Recipe For Life...

So many things on my mind, so little time.  We have big changes taking place around here.  All for the better.  Mommy has been hard at work trying to get some things figured out and next week they will take place.

Today unbeknownst to me, Paxton became a star.  Not that he already wasn't, but now it's in print.  Oh' yah, his magazine debut hit the shelves today!  Proud beyond measure. I didn't think this cup could runneth over any more than it already does, but I suppose there is always a little more room.  If this helps one family, then Pax has done what he was put here to do.   Oh' how I look at that and can't believe he is sick.  He looks amazing and gorgeous and perfectly well...healthy.




Speaking of Pax, we had a little emergency room trip on Sunday.  We have given new meaning to the name wild, wild wests! Boys are obsessed with their ride on tractors and we go on them just about every. single. day. as I wrote in my last post.  Well, this time around Mason, bless his wild heart, was full speed ahead showing off when he knocked Paxton down and ran him over with that 50 pound tractor (plus two brothers on it) with all its weight right across the back of his chest.   You know, that chest that's been cut open twice. That chest that encases half a heart.  Gahhhh! Talk about freaking your freak!
It happened so fast neither Dave nor I could move. We just stood their like raging idiots frozen in our tracks. We couldn't believe our eyes.  Good to know we have good reaction time....or not.
I picked him up, ran him inside and called cardiology.  They said he was probably fine, but that it was a lot of weight on him so to take him in. We did.  He was fine, thank you God, and it turned out to be the fastest ER trip we have ever had. It was kind of a thrill to go in and be released in an hour, we never get to do that, so we pranced out of there all badass, singing "peace out NCH!" in our heads.  Tough doesn't even begin to describe that boy!


my favorite tongue of concentration, so very austin of him.


UPDATE (saturday 9/3) :

The above portion of this post was started the other night.  I have not been able to come back until today.  It has been a "uber" emotional week.  I don't know why, I only know that Paxton consumes my mind.  I have a a very hard time differentiating between fear and mother's intuition. The two make out all to much and I can't see one or the other.  I laid in bed a couple days ago and just let er all hang out.  He's growing, he's now a star (sort of ;)  his heart is working ultra hard, he pants~hard, he sits down mid activity, perhaps in the aisle of Michaels craft store, because he can walk no more.  I pick him up and hug to me.

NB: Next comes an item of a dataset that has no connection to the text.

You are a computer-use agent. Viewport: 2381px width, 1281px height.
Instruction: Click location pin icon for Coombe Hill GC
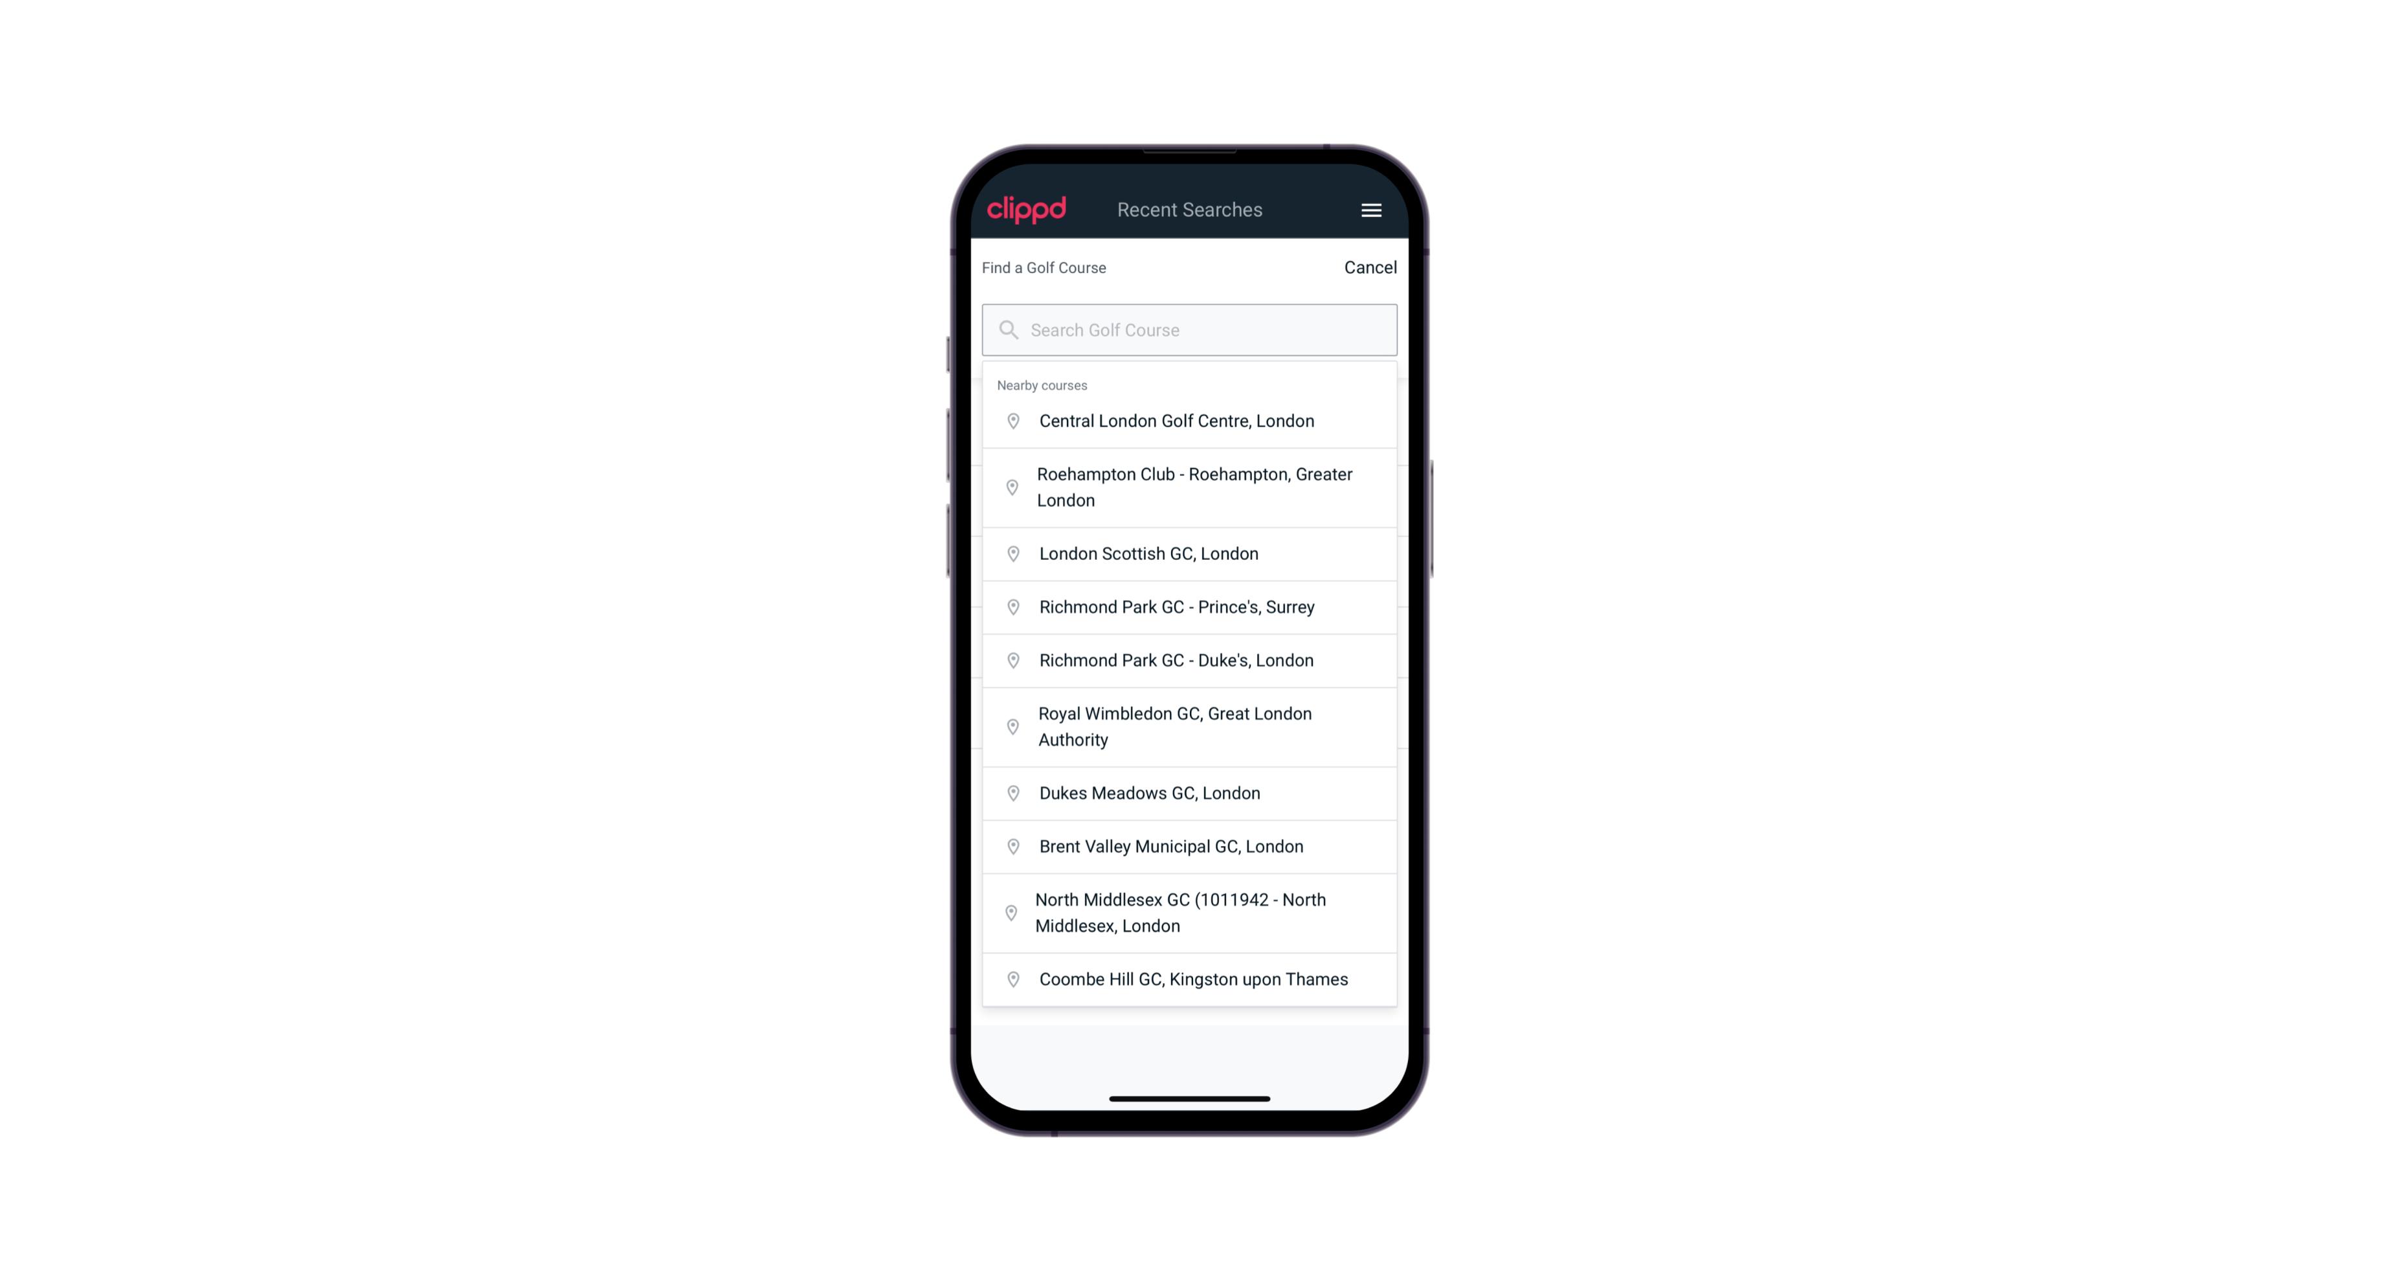1010,978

Today in spite of an amazing morning, he is vomiting.  I sense something is up, but cannot name it and not having a name to something kills me, especially with him.  He has been attached to me, he wants Mommy when something is not right, if he's sick, if he's hurt....

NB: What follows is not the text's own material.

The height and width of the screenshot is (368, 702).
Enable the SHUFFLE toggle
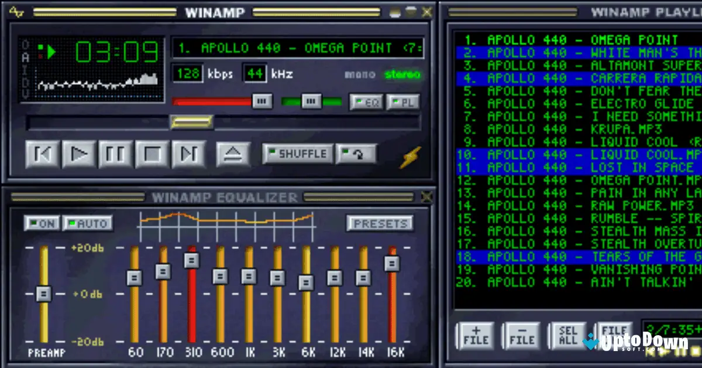pos(298,154)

And I realize this will never go away.  So I cry when I need to, for hours sometimes, prepare for the worst and hope/pray/beg for the best.  So far so good right.

And now that I have had diarrhea of the heart, lets get on to happier things like my boo being a star! Oh yah.  I may or may not have his cover already framed in every room of the house.  There is a pride in him that outweighs anything.  Like this morning when he ran his first 100 meter kiddie dash.

that's my daddy in the navy shirt cheering all of the kids on

I wish with all that I had that I could do this for him, fix this for him, take this on for him, but all of this makes Pax who he is so how could I change it... At least he had apparently been bitten by the running bug.  He knows this is how Mommy channels it all so, he thought he would give it a shot too.
Oh pavement and keyboard....how you are my solace in this life.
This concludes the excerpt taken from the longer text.